I'm not aware of any well-designed study that would give us the number you're looking for. I've seen lots of anecdote and one-off, but given that lawyers don't have any official financial reporting requirements I take them all with a big grain of salt.

Let me ask you this: Would knowing other firms' profitability do anything to help your firm become more profitable? Would it change your desire to understand where you currently are and improve upon that figure in a way that is realistic, achievable, and sustainable? Or would it have you chasing shadows and acting on emotion instead of logic?

This isn't law school anymore. You aren't getting graded and your rank against other lawyers or firms doesn't matter.

By the look of things, you've done an amazing job getting your firm to where it is today. It sounds like you serve an important function in your community and are able to make a nice living doing so — for yourself and your team members. Instead of chasing the #bestlife version of what other lawyers say they're making, part of growing in your business maturity is understanding that there is very little that other lawyers are doing that can have a 1:1 translation to your business.

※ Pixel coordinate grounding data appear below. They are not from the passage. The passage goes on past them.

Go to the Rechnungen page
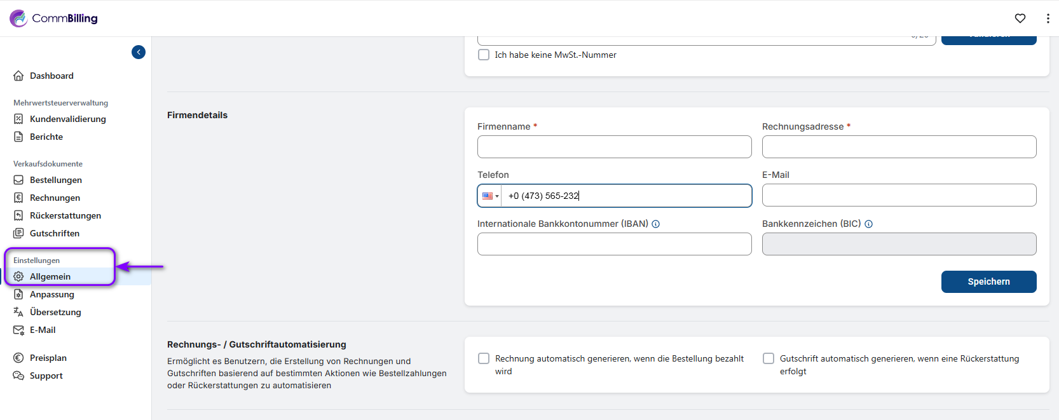This screenshot has width=1059, height=420. [x=55, y=198]
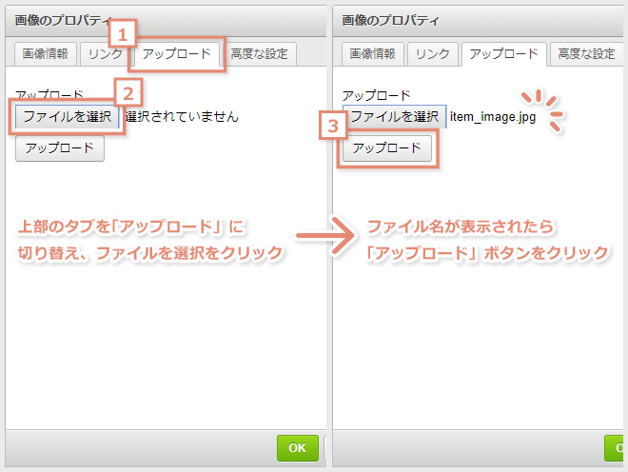Open 高度な設定 tab in right dialog
628x472 pixels.
click(586, 54)
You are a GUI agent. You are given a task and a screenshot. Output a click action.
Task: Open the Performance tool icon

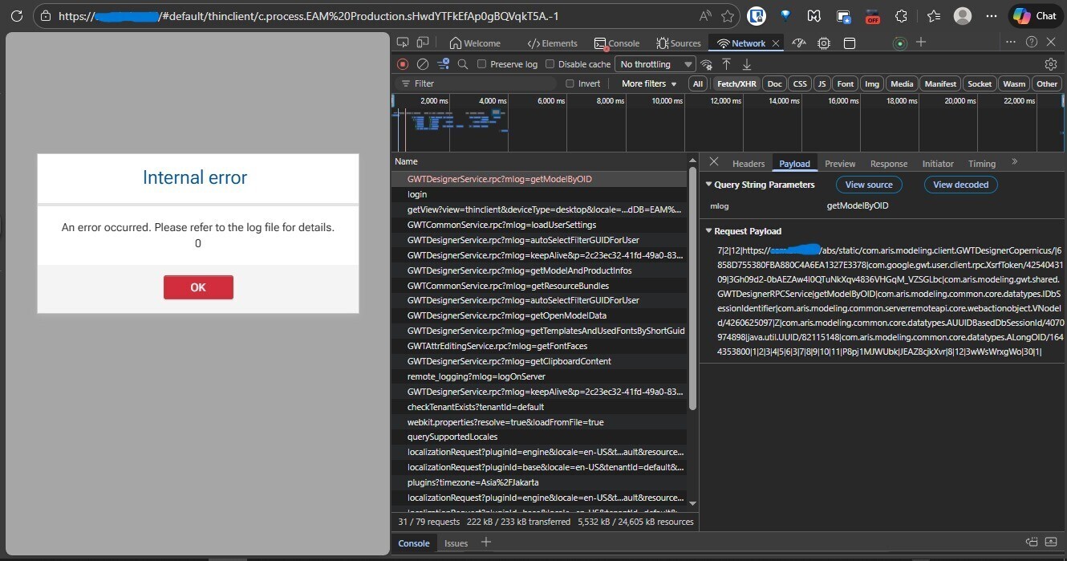[798, 43]
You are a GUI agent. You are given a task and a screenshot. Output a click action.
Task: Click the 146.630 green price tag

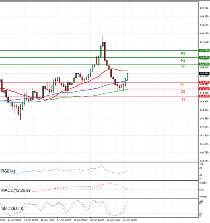point(204,57)
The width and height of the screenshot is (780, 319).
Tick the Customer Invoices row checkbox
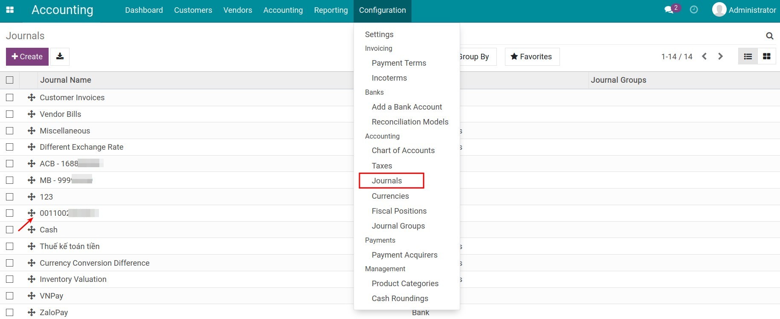point(10,98)
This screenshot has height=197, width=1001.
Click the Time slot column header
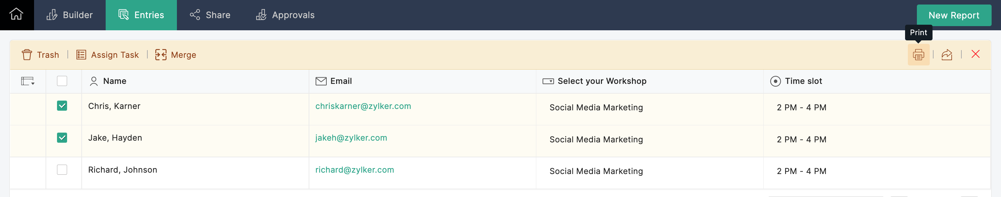coord(803,81)
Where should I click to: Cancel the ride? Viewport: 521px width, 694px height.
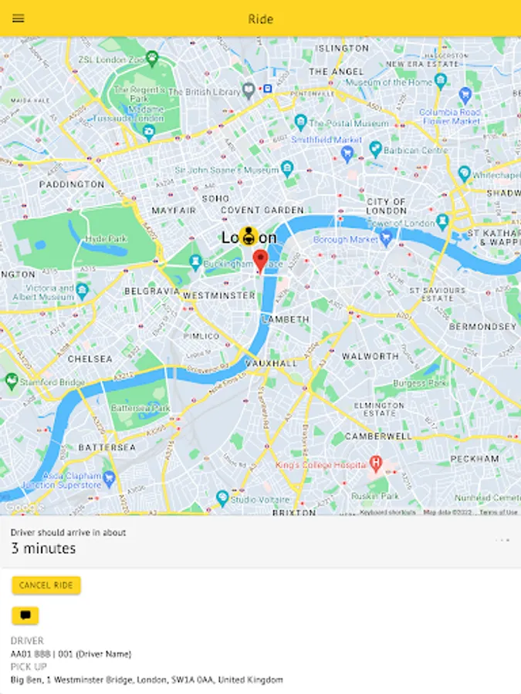(46, 585)
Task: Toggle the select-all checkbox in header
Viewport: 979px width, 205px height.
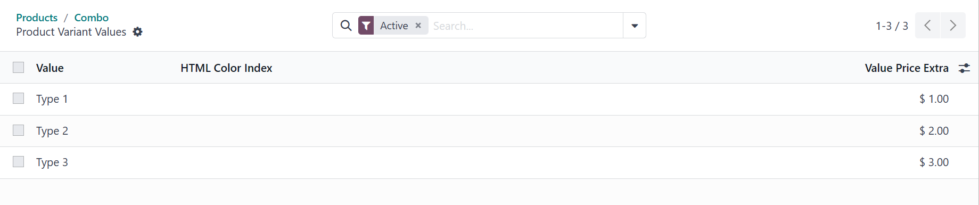Action: click(19, 67)
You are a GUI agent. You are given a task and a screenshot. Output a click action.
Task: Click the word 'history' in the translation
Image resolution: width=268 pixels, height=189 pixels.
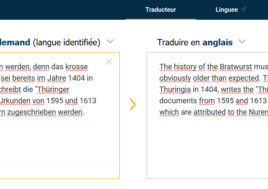pyautogui.click(x=185, y=67)
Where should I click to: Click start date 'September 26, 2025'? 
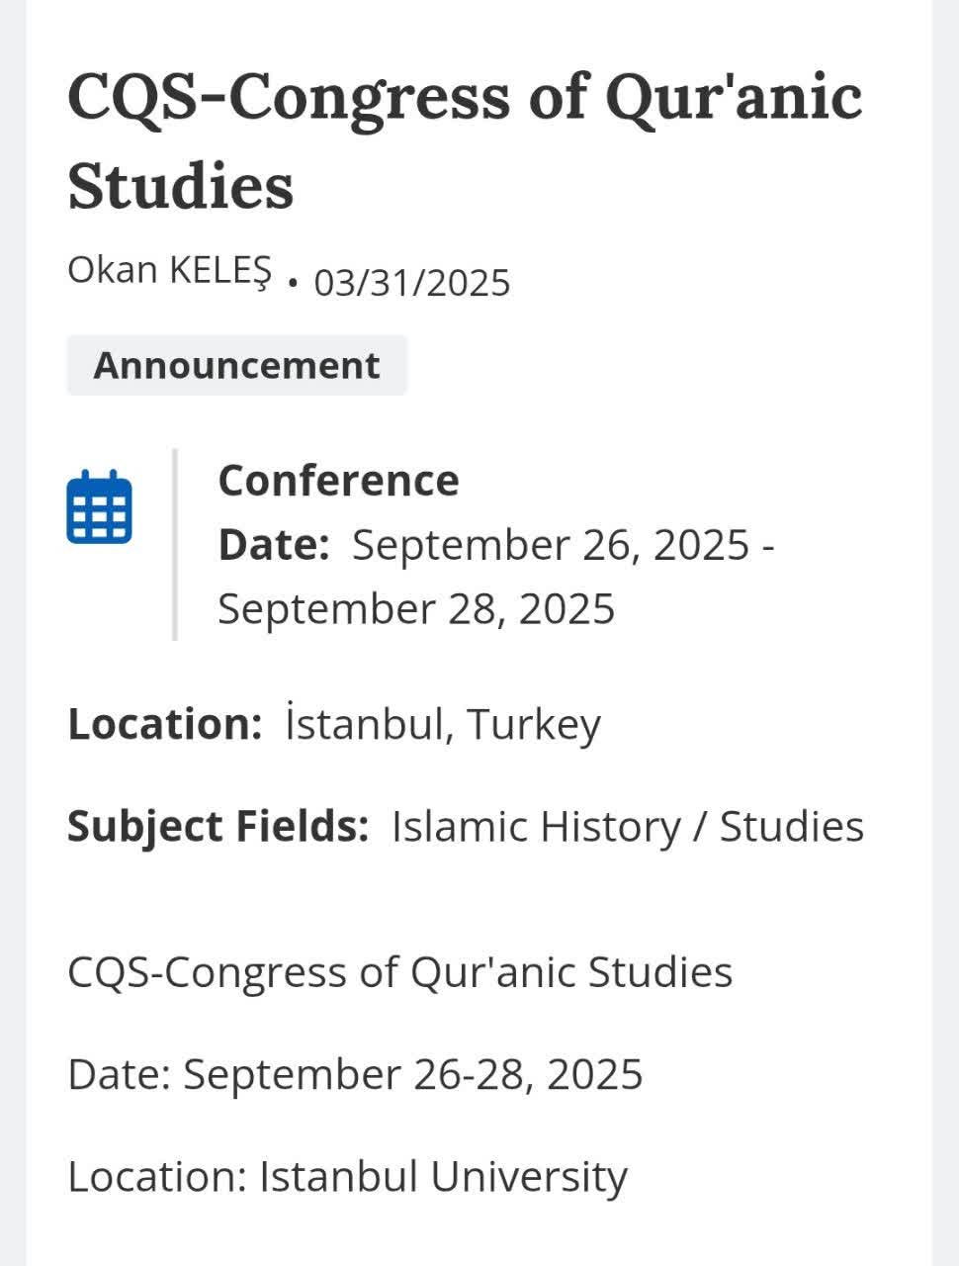click(x=551, y=545)
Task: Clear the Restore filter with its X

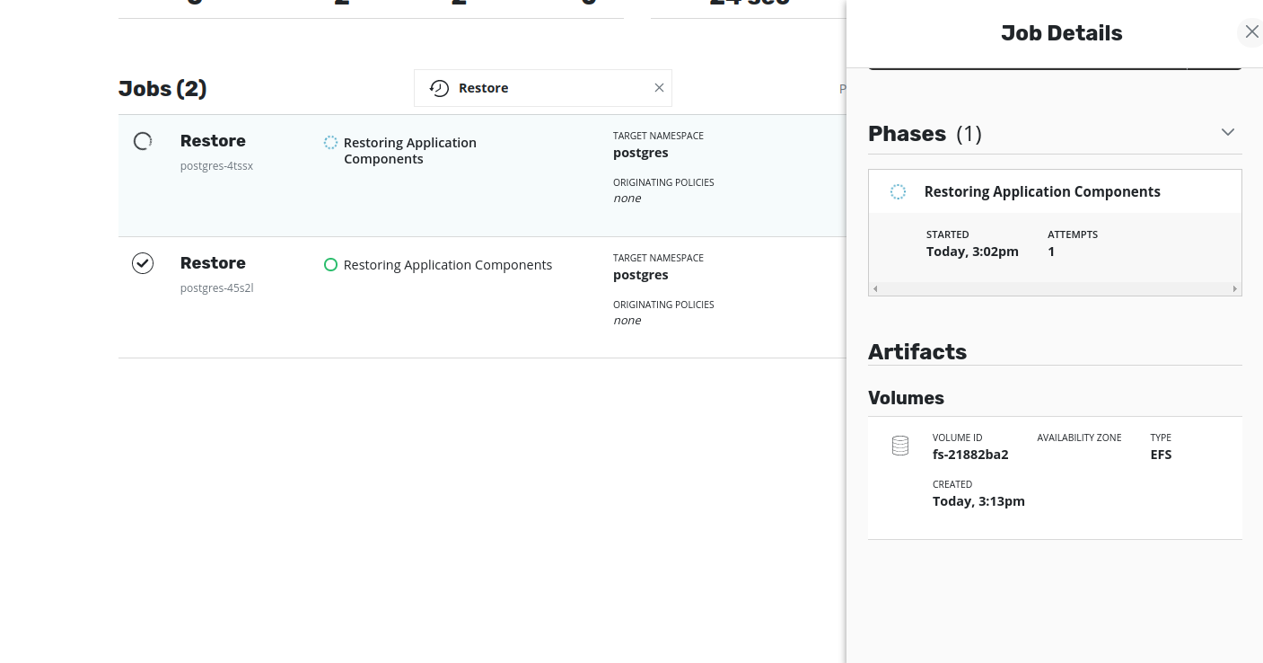Action: [659, 88]
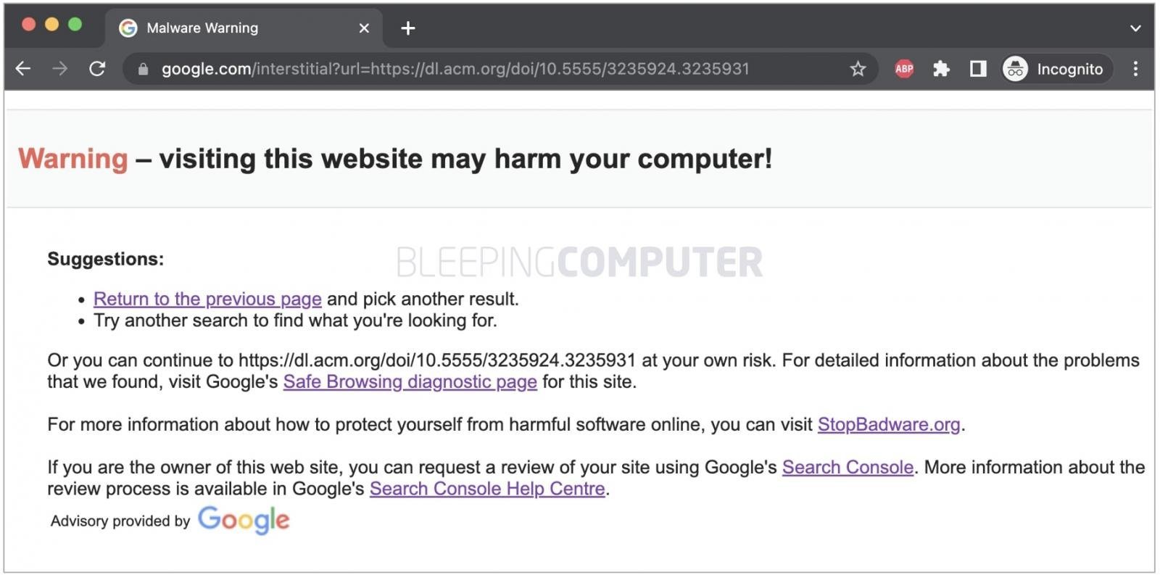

My advice: take that emotion you're feeling around FOMO or keeping up with the Jonses and channel it into appreciating what a good practice you already have. But don't stop there: put your energy into understanding why YOU have been successful so far, not what other people say will work. Establish your baseline metrics so that you can run small, "safe to fail" experiments against them and gain actionable insight about the direction of your practice — regardless of whether your experiments yield the desired result.

That way, when you make changes to your various systems and processes, you're not doing it because "XYZ Firm did this thing and they say their revenue is bigger than mine and I want what they have." And you're not doing it because "ABC Technologies says they've invented the ultimate AI-powered breifonator for lawyers and if I don't adopt this new thing I'm going to get left behind."

Instead, you're doing it because you understand your market, your products, your clients, your team, and yourself, and you can articulate a reasonable hypothesis for why you should invest in some change to your business (including hiring another person). Once you do, you can start to run experiments for which you have reasonably high confidence that they will yield a positive result.